Will a Disappearing Deductible Help You Save on Car Insurance?
Are the Savings Worth the Costs?
The concept of a "disappearing deductible" sounds like a great way to save on the cost of car insurance.
Learn whether a disappearing deductible is as good of a deal as it sounds and when it might be right for you.
What Is a Disappearing Deductible?
A disappearing deductible is a way that insurance companies reward their customers for accident-free driving. Basically, the longer you go without a claim, the lower your insurance deductible becomes. Depending on your policy, your deductible may disappear altogether.
Who Offers Disappearing Deductibles?
A few insurance companies offer the disappearing deductible incentive, including Nationwide, The Hartford, Allstate, and Liberty Mutual. Learn more about how the disappearing deductibles work at each of these companies.
Nationwide Vanishing Deductible Program
For every year of accident-free driving, your deductible will be decreased by $100. The program can be used to decrease your deductible for up to $500. This could leave you with no deductible at all, helping you manage your insurance and repair costs and save money.
The vanishing deductible is an optional feature with Nationwide Insurance. The details and availability can vary from state to state. If you are in an accident after building up credits, you don’t have to worry about your credits all being taken away.
For example, if you have had a safe driving record for three years and then have an accident, your deductible credit would be reduced to $100 instead of $300.
The Hartford Disappearing Deductible Program
With The Hartford’s Program, for every year you are accident-free, your premium goes down by $50.
Your deductible will continue to decrease by $50 every year you are accident-free. Eventually, you could have no deductible at all. With The Hartford’s plan, you must also not have any moving violations on your driving record within the last three years to qualify.
Allstate Deductible Rewards
The Allstate deductible rewards program is a little different from the other disappearing deductible programs. As soon as you sign up, you are immediately given $100 off your collision deductible.
For every year you are accident-free, another $100 is deducted from your deductible. You can accumulate up to $500 off your auto insurance deductible.
However, with Allstate’s program, if you do have an accident, the deductible reverts back to the original deductible amount. The deductible rewards discount is only available through the gold and platinum policy packages.

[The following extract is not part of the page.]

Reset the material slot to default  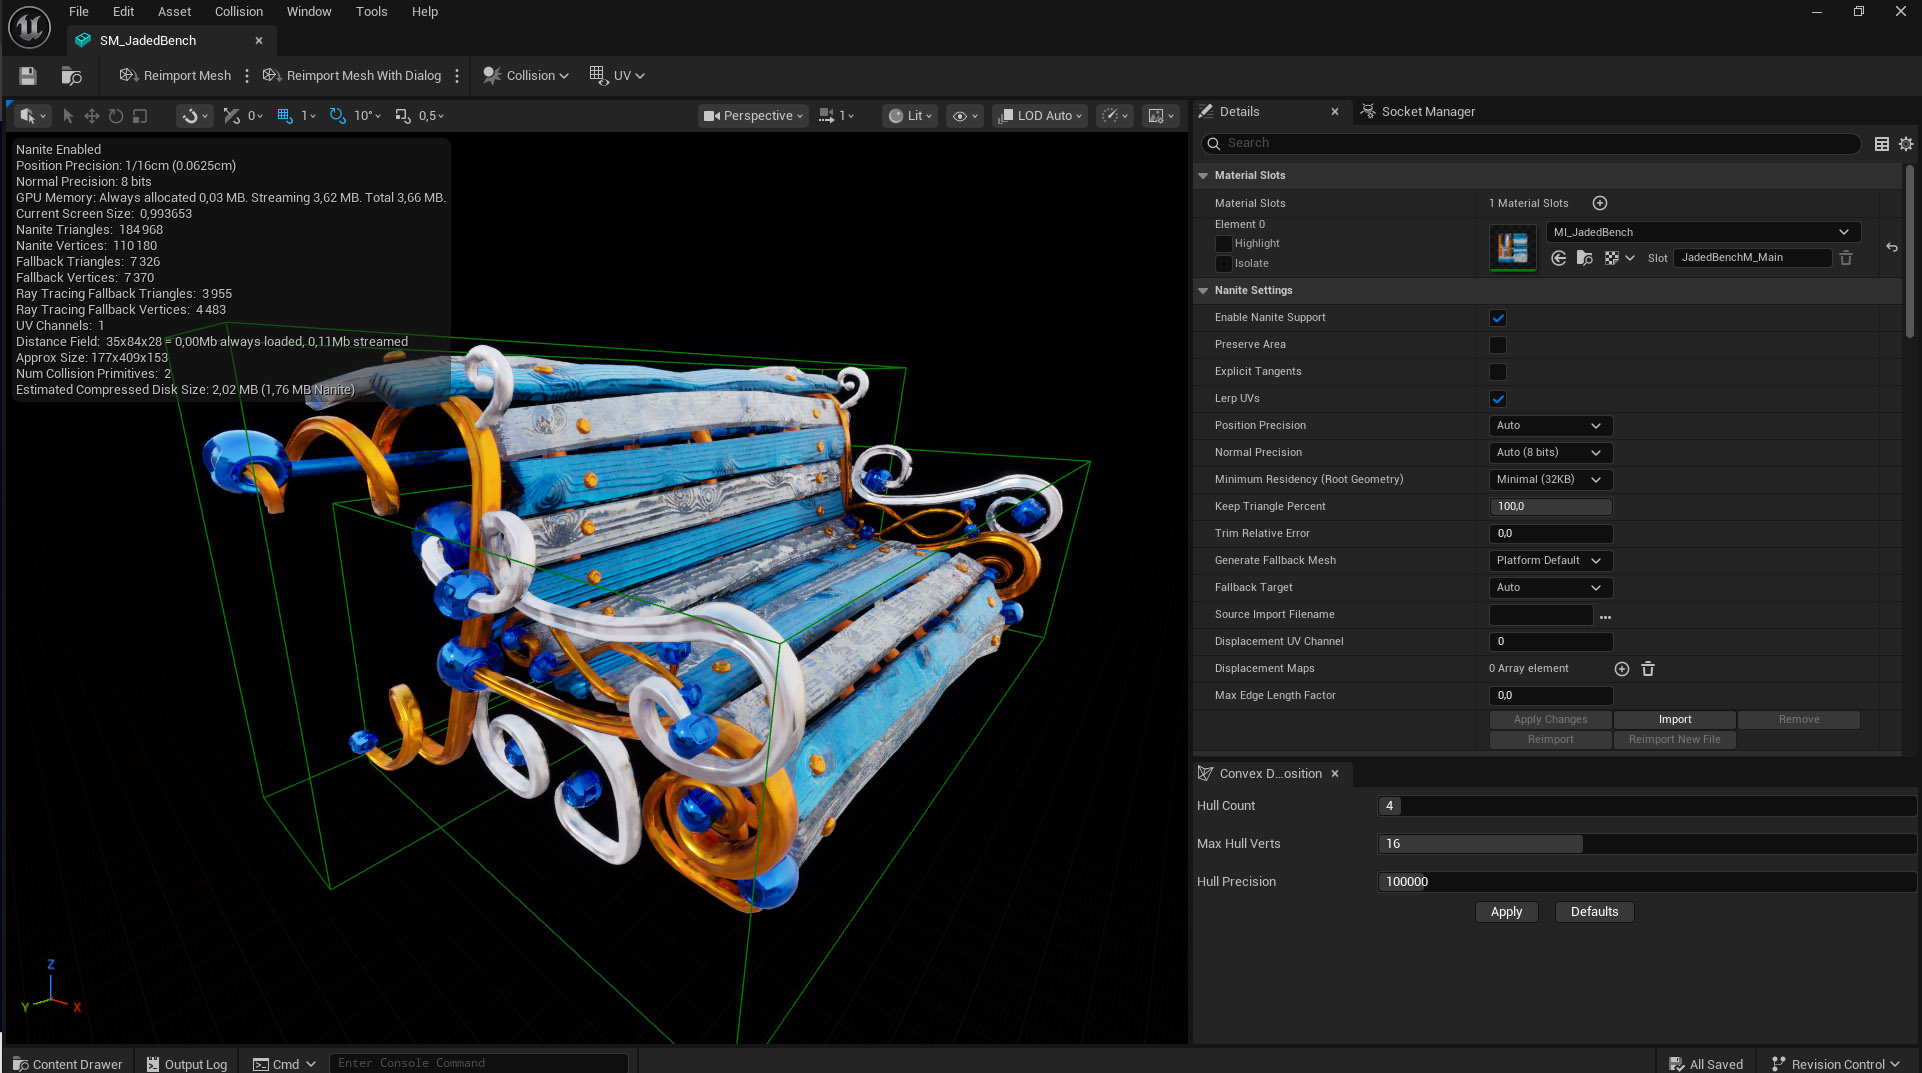pyautogui.click(x=1892, y=247)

Liberty Mutual Deductible Fund
Liberty Mutual's program is called the Liberty Mutual Deductible Fund. It is not actually a disappearing deductible; rather, it allows you to save money toward your deductible. Liberty Mutual will also contribute to your deductible fund.
Here's how it works. When you enroll, you contribute $30 toward your deductible for the first year and Liberty Mutual contributes $70 giving you a total of $100 toward your deductible.
For each year, the deductible savings goes up by $100 even though you contribute the same $30 each year. For year two, the savings is $200, for year three, the savings is $300, etc. The deductible fund never expires as long as you remain a Liberty Mutual customer.
What Is the Catch?
The disappearing deductible advantage is only offered to customers at an additional premium cost. The cost of taking advantage of this incentive offered to policyholders with safe driving records varies from company to company.
When it comes to costs, the disappearing deductible works in a similar way to the accident forgiveness incentive offered by many insurance companies.
Is the disappearing deductible a good deal? It depends on your driving record. Of course, if you have a less-than-perfect driving record, you should not waste any money on a plan that will not result in insurance savings for you.
However, it is possible to save money on a deductible if you have a perfect driving record. You will have to do the math to figure out if the amount of money you save on your deductible is worth the cost of the program.
But it's important to remember that accidents could happen to anyone at any time, regardless of your driving record. In programs where the deductible reverts back to the original, it could undo a lot of hard work in a very short time.
After five years of building to a $0 deductible, one accident could cause your deductible to go up to $500 again. That may not be the best deal for you.
Ask your own insurance provider if it offers a disappearing deductible program, and get all the details to find out if it is a good deal for you.